Non ci piace, naturalmente, che il Merlo chiami poveracci noi perseguitati. Anche se lo fa per distinguerci dai livorosi e zombeschi poveretti ― nel senso di minus habentes, “deficienti” affettivi e mentali ― in tutta Italia scatenati, non solo a parole, contro chiunque gli venga additato come “meno umano”, come diverso brutto, sporco e cattivo da escludere e tormentare, non ci piace perché intuiamo che il Merlo, chiamandoci così, ai poveretti invece strizza l’occhio: Sì, gli dice, effettivamente siete dei poveretti, ma avete assai più soldi e potere dei poveracci e perciò vi adulo, pur mentre me la prendo con voi, chiamando “pezzenti” le vostre vittime. Perché anch’io, sapete, come voi, ho soldi e potere: non sono un poveraccio...
Ma pazienza: in compenso mette noi insegnanti e impiegati statali con i rovistatori di spazzatura, i mendicanti, le prostitute, i lavavetri. E questo è bello, e ne ringraziamo il Merlo, poiché in Italia, oggi, non c’è compagnia più rassicurante: solo i perseguitati possono rassicurarci, accogliendoci tra loro, di non essere anche noi dei persecutori.
Condivisibile, dunque, questo Merlo che parla di un “Tibet” nostrano di segnati a dito dei quali si affievoliscono e negano gli umani diritti perché, a furia di segnarli a dito, si è elaborato e perfezionato un delirio che li rappresenta come non umani?
Mica tanto.
In primo luogo quel poveracci, affibbiato ai perseguitati ― l’abbiamo detto ― è una pagliuzza che il Merlo regala al nido mostruoso in cui la Destra cova l’idea folle che vi siano umani meno umani al mondo, mischiati a quelli che poveracci non sono.

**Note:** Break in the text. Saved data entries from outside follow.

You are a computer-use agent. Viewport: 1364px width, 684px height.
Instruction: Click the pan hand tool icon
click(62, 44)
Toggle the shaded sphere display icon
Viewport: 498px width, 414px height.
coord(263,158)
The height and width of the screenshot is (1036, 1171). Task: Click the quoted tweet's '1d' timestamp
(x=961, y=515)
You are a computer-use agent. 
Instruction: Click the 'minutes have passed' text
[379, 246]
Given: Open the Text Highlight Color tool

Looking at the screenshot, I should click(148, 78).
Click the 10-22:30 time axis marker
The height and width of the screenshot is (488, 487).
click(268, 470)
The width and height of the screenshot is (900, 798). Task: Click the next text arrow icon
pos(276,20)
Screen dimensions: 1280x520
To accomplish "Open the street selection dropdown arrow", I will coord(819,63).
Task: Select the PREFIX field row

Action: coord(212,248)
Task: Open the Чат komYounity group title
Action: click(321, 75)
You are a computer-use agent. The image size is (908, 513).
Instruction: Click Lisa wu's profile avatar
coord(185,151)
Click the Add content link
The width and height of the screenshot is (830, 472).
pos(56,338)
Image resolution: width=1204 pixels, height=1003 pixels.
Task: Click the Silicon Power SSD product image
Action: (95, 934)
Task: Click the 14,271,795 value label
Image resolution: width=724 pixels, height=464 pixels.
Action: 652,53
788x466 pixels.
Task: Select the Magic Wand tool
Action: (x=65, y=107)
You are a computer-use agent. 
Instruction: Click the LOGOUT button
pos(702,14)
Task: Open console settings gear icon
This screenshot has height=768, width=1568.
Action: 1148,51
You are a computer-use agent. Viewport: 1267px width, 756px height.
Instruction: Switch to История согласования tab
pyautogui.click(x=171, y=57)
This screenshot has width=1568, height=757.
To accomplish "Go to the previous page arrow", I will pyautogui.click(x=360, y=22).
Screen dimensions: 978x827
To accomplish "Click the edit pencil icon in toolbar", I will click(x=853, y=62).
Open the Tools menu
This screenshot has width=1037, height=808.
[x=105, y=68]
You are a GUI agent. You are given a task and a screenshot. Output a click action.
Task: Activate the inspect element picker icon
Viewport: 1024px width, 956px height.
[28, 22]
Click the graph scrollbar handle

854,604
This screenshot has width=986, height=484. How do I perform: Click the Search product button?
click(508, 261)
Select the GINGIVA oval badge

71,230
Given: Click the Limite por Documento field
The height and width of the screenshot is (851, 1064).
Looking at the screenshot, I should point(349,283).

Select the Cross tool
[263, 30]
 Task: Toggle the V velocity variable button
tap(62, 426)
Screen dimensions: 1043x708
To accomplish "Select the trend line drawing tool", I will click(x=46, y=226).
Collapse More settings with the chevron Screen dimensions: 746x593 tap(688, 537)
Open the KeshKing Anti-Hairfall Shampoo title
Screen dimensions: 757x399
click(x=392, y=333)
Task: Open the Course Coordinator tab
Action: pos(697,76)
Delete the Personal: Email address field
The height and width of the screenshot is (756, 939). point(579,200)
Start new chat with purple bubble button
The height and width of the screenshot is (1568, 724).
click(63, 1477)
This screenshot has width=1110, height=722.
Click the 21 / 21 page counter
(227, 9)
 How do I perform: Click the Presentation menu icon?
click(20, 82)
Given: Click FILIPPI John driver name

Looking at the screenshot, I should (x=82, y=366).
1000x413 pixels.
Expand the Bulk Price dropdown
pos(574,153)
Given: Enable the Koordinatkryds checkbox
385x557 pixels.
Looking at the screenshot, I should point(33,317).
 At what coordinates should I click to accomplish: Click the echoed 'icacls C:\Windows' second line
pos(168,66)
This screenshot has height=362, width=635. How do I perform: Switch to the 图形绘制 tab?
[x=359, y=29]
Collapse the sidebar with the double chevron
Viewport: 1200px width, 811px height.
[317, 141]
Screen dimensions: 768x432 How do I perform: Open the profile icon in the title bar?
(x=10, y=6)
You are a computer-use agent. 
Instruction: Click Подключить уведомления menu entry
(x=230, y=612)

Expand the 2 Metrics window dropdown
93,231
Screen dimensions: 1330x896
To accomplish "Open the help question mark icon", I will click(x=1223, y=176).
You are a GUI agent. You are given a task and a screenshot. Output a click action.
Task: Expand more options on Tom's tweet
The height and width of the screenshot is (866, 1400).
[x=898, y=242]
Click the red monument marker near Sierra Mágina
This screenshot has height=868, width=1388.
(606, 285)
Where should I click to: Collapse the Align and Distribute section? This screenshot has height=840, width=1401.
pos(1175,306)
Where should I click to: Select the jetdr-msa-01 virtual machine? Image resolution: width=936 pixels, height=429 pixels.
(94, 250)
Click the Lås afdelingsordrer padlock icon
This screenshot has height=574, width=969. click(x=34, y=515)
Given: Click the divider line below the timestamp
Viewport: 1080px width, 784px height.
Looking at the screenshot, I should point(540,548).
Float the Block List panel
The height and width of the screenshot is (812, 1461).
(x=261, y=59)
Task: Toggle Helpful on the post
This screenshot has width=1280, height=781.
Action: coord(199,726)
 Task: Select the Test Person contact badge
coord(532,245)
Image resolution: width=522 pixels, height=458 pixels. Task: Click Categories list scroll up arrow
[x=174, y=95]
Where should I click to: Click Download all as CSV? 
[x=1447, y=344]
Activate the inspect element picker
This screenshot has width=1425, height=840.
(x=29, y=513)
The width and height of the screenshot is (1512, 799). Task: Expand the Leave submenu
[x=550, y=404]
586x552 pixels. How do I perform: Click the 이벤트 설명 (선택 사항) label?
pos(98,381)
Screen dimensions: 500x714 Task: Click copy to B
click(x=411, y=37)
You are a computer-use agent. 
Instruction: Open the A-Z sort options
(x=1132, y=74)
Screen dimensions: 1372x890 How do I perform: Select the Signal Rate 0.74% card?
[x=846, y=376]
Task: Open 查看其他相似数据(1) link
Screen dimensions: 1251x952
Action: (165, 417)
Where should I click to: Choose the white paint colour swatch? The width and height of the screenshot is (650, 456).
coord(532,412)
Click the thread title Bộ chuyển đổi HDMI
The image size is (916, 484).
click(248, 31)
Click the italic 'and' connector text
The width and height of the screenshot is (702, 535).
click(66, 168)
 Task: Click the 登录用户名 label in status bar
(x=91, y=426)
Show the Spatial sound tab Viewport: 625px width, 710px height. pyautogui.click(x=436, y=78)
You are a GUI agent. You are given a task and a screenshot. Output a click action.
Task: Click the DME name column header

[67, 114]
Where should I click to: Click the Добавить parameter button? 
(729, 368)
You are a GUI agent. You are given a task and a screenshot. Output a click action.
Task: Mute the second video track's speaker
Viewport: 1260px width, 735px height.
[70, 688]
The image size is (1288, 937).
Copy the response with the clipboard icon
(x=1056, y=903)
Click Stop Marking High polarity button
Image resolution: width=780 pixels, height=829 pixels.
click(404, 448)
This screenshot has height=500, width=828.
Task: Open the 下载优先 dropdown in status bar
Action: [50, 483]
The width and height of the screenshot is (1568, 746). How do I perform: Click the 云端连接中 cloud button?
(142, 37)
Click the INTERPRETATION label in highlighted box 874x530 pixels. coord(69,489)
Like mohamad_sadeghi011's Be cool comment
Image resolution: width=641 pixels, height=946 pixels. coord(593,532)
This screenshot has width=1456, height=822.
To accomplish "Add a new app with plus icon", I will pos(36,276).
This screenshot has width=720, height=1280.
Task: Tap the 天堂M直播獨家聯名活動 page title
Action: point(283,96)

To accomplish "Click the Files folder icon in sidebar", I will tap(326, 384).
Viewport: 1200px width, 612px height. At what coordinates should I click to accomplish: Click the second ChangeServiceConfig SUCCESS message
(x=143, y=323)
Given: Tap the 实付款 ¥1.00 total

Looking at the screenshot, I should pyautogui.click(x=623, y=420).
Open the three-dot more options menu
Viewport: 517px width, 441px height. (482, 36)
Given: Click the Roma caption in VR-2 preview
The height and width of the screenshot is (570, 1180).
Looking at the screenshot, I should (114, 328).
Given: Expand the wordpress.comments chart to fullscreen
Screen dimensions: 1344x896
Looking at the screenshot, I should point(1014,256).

Poi il Merlo queste cose le dice ora, che a creare nuovi “Ebrei” sono i Berlusconi e i Maroni, gli Alemanno e i Brunetta, ma non fiatò quando a gridare ai Rumeni!, alla fine del 2007, fu Walter Veltroni. Il quale, in quei giorni, oltre a resuscitare Berlusconi con l’incontro al vertice che ebbe con lui, oltre a far cadere Prodi dichiarando che il Pidì avrebbe “corso da solo”, oltre ad avviarsi a perdere le elezioni e a riconsegnare l’Italia ai reazionari più ottusi, ignoranti e violenti dell’Occidente, “sdoganò” e aizzò il razzismo ― che ora imperversa, ma che fino a un anno fa tenevamo ancora a bada ― accreditando come rappresentazione vera della realtà italiana il delirio fascista che l’insicurezza, il degrado, l’impoverimento (materiale e psichico) non siano causati dalla prepotenza dei forti ma dalla “cattiveria” dei deboli, non siano problemi sociali e culturali ma di ordine pubblico (fingono di parlare di “regole” ma è questo che intendono: che non esistano difficoltà, crisi, sofferenze, ma solo colpevoli disordini) e debbano quindi essere affrontati non con la solidarietà e l’inclusione, ma con misure coercitive e repressive: tutto ciò che ci vergognavamo di pensare, insomma, quando nei momenti di stanchezza e di fragilità s’insinuava anche nelle nostre menti, nel 2007 Walter Veltroni e la finta “sinistra” lo proclamarono degno di rispetto, preoccupazione onesta, perfino generosa, per il bene pubblico; e in tal modo (e “incarnando” questo loro vaneggiare in una realtà di fatto con la violenta separazione dalla Sinistra Vera) scatenarono la Destra facendola sentire colpevole di quel po’ di ritegno che ancora le restava come se esso non fosse, nella Destra, un ultimo barlume di generosità e d’intelligenza, ma un’insana debolezza di cui solo lei, ormai, non si era ancora del tutto liberata.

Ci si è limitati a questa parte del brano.